Aâma. (Frédérik Peeters, Bao Publishing)

È tornato uno dei festival più originali, se non il più originale e culturale, del fumetto italiano, il bolognese BilBolBul (2-5 dicembre 2021), giunto alla sua quindicesima edizione. Di appuntamenti meritevoli ce ne sono tanti, ma che dialoghino con l’arte contemporanea, sottolineando e ragionando sui confini del fumetto con essa, oltre che sul fumetto stesso, come riesce al festival diretto da Emilio Varrà e dall’associazione Hamelin, è davvero raro.

Dopo la quasi sospensione dell’anno scorso, sostituita da un’edizione più ristretta e soprattutto virtuale, è stato quindi un vero piacere ritrovarsi già nella prima giornata all’accademia di Belle arti di Bologna dove si è ragionato fino a sera sul graphic novel in questo paese. Il titolo dell’incontro, “Ieri, oggi, domani.
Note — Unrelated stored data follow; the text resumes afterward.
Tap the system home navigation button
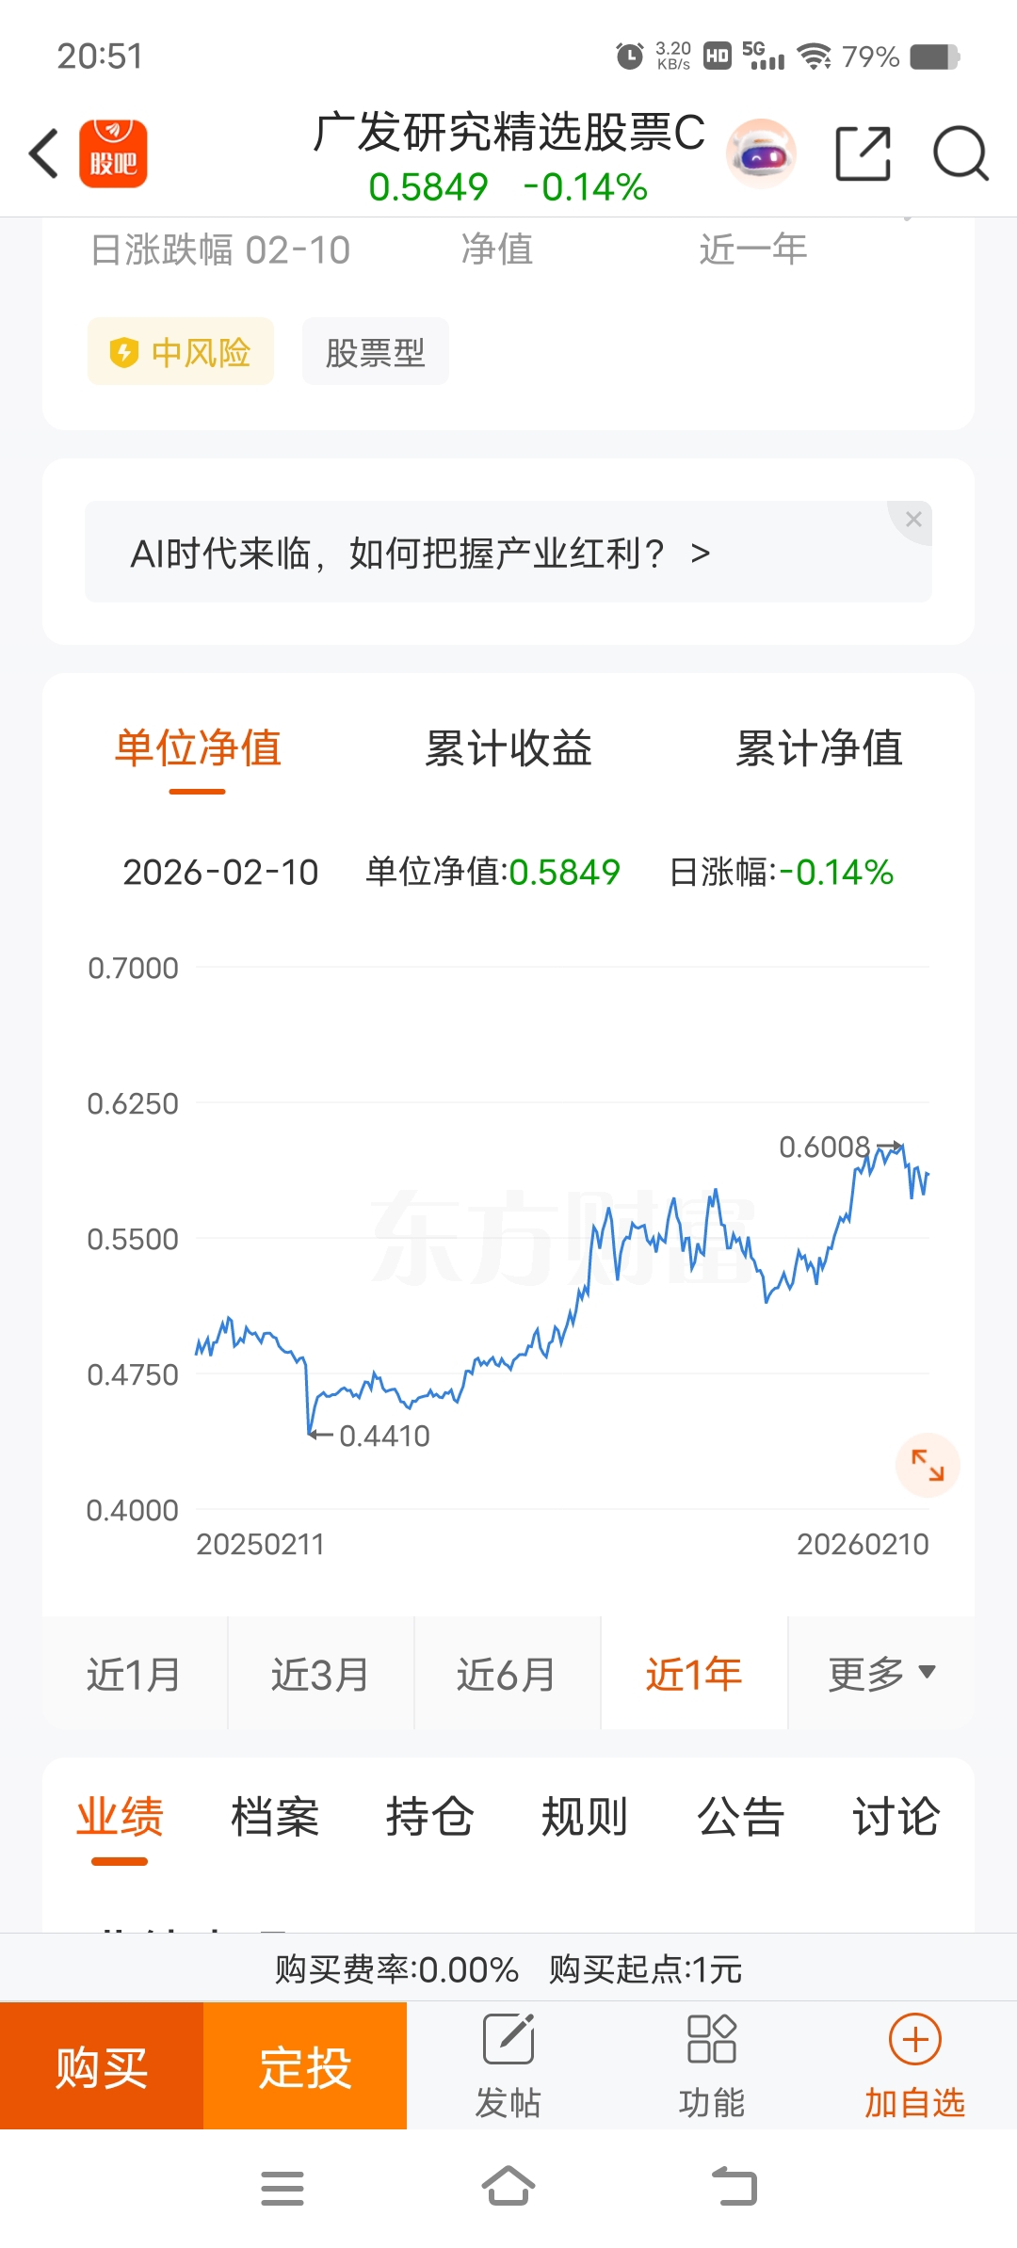Image resolution: width=1017 pixels, height=2248 pixels. (x=509, y=2186)
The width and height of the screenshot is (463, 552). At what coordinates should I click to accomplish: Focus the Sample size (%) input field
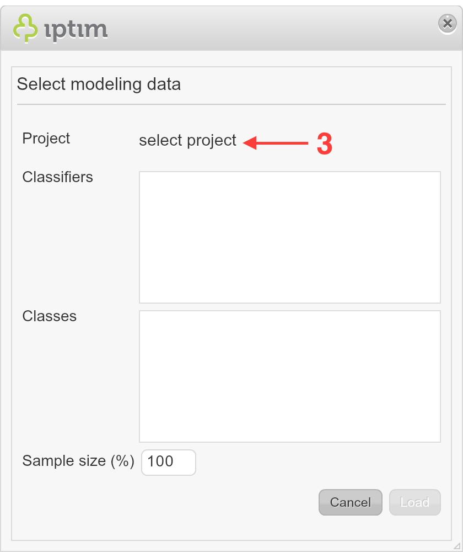pyautogui.click(x=169, y=462)
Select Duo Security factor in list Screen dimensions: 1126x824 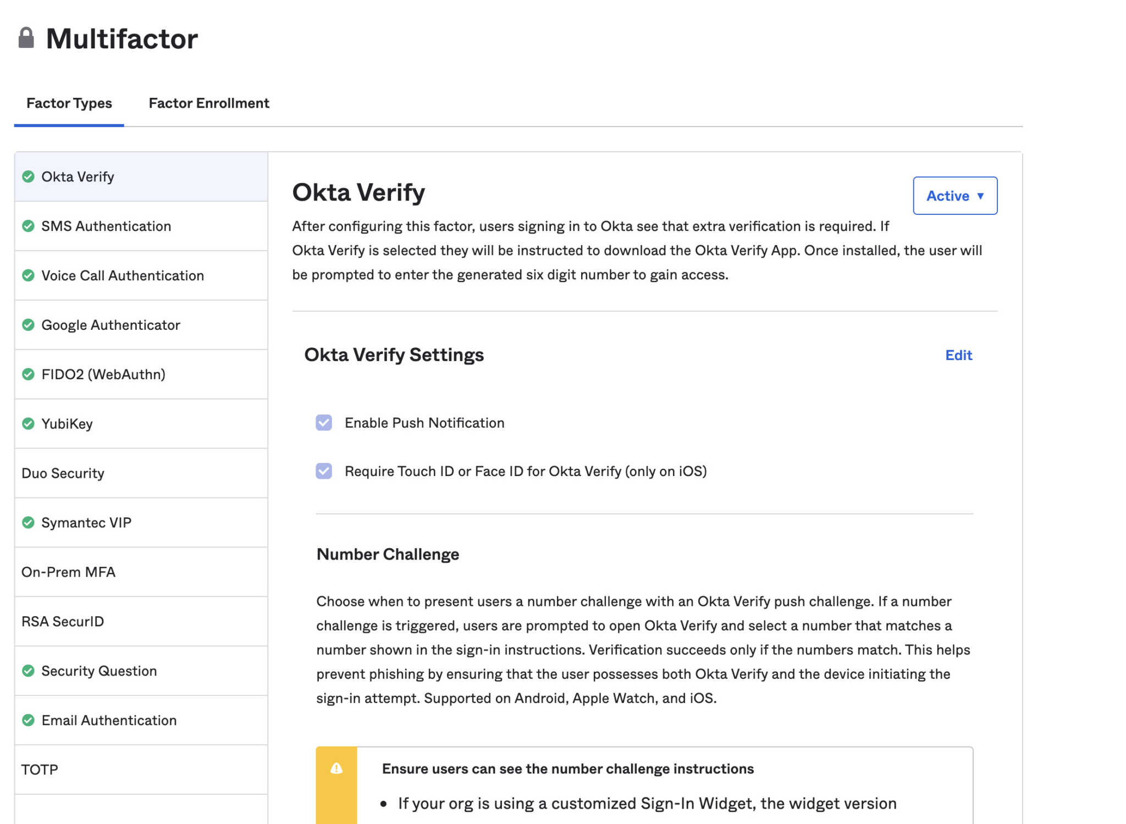[63, 473]
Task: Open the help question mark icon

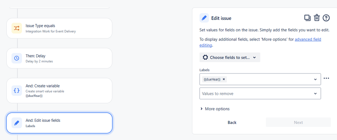Action: point(326,18)
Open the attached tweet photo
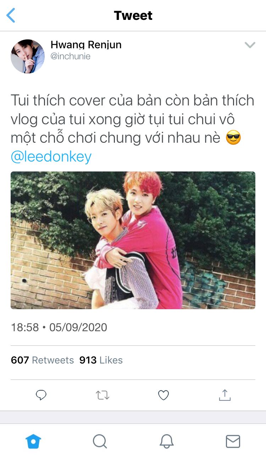The width and height of the screenshot is (266, 459). click(133, 240)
Vent’anni di graphic novel in Italia”, dice molto sui temi di cui hanno discusso autori, critici ed editori come Igort, Daniele Brolli, Fumettibrutti, Elettra Stamboulis, Enrico Fornaroli, Matteo Stefanelli, Alessandro Bilotta (lo sceneggiatore di Mercurio Loi), Alice Milani, Sara Colaone, Daniele Barbieri, Otto Gabos, Paolo Bacilieri, ma anche il francese David B – che vive da anni a Bologna ed è sposato con un’italiana – e con qualche assente dell’ultima ora, ma pienamente giustificato, come Vanna Vinci che ha però inviato una dichiarazione.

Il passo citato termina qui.